Source passage:

■ ■ ■ ■ ■

In 1959 RDG work and staff transferred to the Research Department at Baddow, until 1965 when Marconi Radar Systems Ltd (MRSL) was formed.

He became Manager, Engineering Division MRSL in 1969 and Development Manager MRSL in 1975.

He retired in 1986.

28th July 2015

Ken Perry, C Eng, MIET

The following obituary was posted on the MOGS forum by Don Halstead using information also published in the Guardian and by the IET.

Ken Perry, C Eng, MIET June 1930 – July 2015

“The man crucial to Marconi’s success”

Ken Perry was born in Harrogate on 7 June 1930. He was evacuated during the Second World War to Blaenau Ffestiniog in North Wales. In 1948, he was called up for national service with the RAF, based at Lossiemouth on the Moray Firth.

He studied Physics with Mathematics at the University of Newcastle, after which he was taken on at Marconi. In 1956, he met Ann McEntee and in 1958 they were married at Brentwood Cathedral.

Ken worked for Marconi Radar Systems, under the leadership of Managing Director J W Sutherland CBE MA FIEE. Marconi’s Silver Jubilee publication (1994) states: “…. intruding aircraft could fly just a few feet above the sea …. below the cover of microwave defence radars.”  In order to track this threat, Ken Perry oversaw the development and production of a high frequency surface wave ‘over-the-horizon’ radar. Former colleague Gerry Valentine tells us: “Prior t0 1983 he was the Group Chief and expert on microwave components, designing them and manufacturing them for high-powered radar systems.”

In 1988, when Marconi Radar Systems registered interest in the Jindalee Operational Radar Network, Ken was instrumental in securing the contract for collaboration with Telecom Australia. Ken’s wife, Ann, remembers a phone call from the late J W Sutherland, in which he said that Ken had saved the company.

Ken continued to work with Marconi Radar Systems for seven years after his 65th birthday, being named as the inventor of the ‘near-vertical incidence HF radar’ on a patent application in 2001. After departing from Marconi in 2002, he continued to give lectures there for many years. He also gave lectures at the IET, and annually in support of his wife’s homoeopathic interests.

Ken died on 28 July 2015. He is survived by his wife Ann, four daughters Karen, Alison, Rachel and Nina, and nine grandchildren.

5th Aug 2015

Alan Boswell

These tributes to Alan were added on 21 October 2015

Alan was born on 10 October 1943.  He began his love affair with ships, Morse code, etc as he watched the ships sailing out of the Tyne when growing up at Tynemouth, Northumberland.  He started learning Morse code in his early teens and took out his radio license –  call sign – G3NOQ.

He moved to Great Baddow, Essex, after university to start working for Marconi at Great Baddow as an electrical engineer.   Marconi became BEA Systems and Alan retired from them when he was 65. Alan had many other interests being a talented organist, madrigal and choral singer and in later life, speaker of Norwegian.  He used his new found learning to translate Norwegian articles into English and made many new friends in Norway.

■ ■ ■ ■ ■

Data listing:
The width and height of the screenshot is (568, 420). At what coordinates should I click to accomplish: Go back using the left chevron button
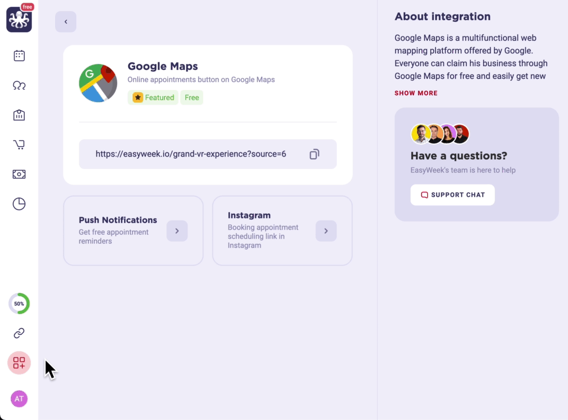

■ ■ ■ ■ ■

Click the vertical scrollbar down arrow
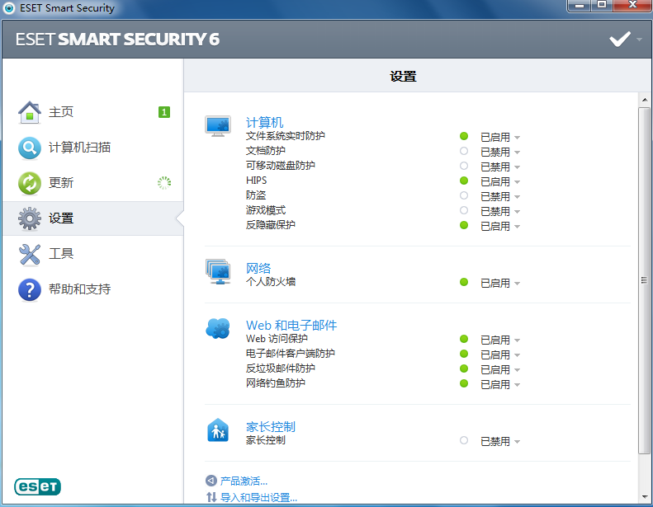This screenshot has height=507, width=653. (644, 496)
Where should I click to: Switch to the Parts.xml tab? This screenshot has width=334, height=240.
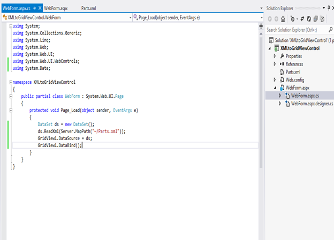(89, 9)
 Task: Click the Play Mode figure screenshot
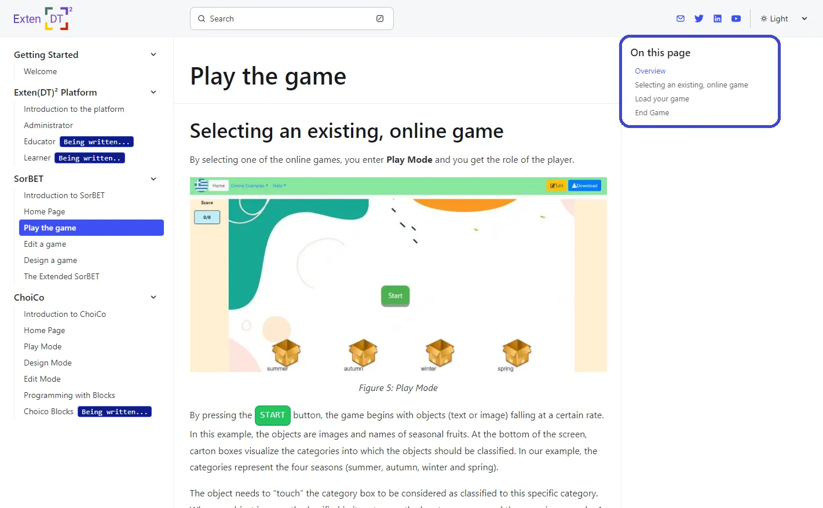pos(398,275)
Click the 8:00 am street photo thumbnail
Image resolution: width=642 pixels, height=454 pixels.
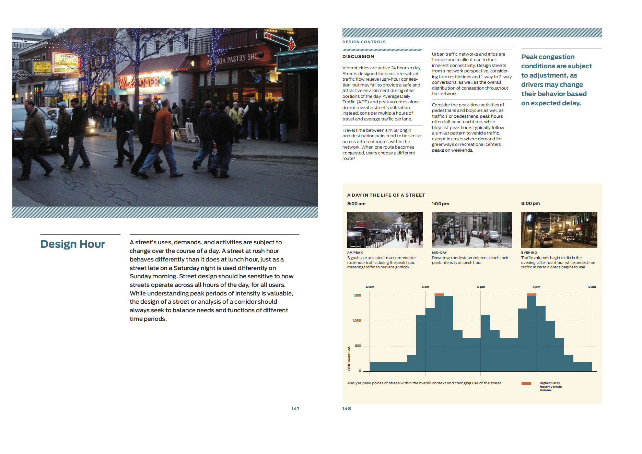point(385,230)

■ ■ ■ ■ ■

Task brief: Decide whether each statement agrees with the Marconi obituaries: (a) Ken Perry was called up for national service with the RAF in 1948; (b) Ken Perry and Ann McEntee married in 1956; (c) Alan Boswell's call sign was G3NOQ. Answer yes or no for each, quoting the deciding words. Answer from the Marconi obituaries alone, without outside knowledge.

Solution:
(a) Yes: "In 1948, he was called up for national service with the RAF"
(b) No: "In 1956, he met Ann McEntee and in 1958 they were married at Brentwood Cathedral"
(c) Yes: "call sign – G3NOQ"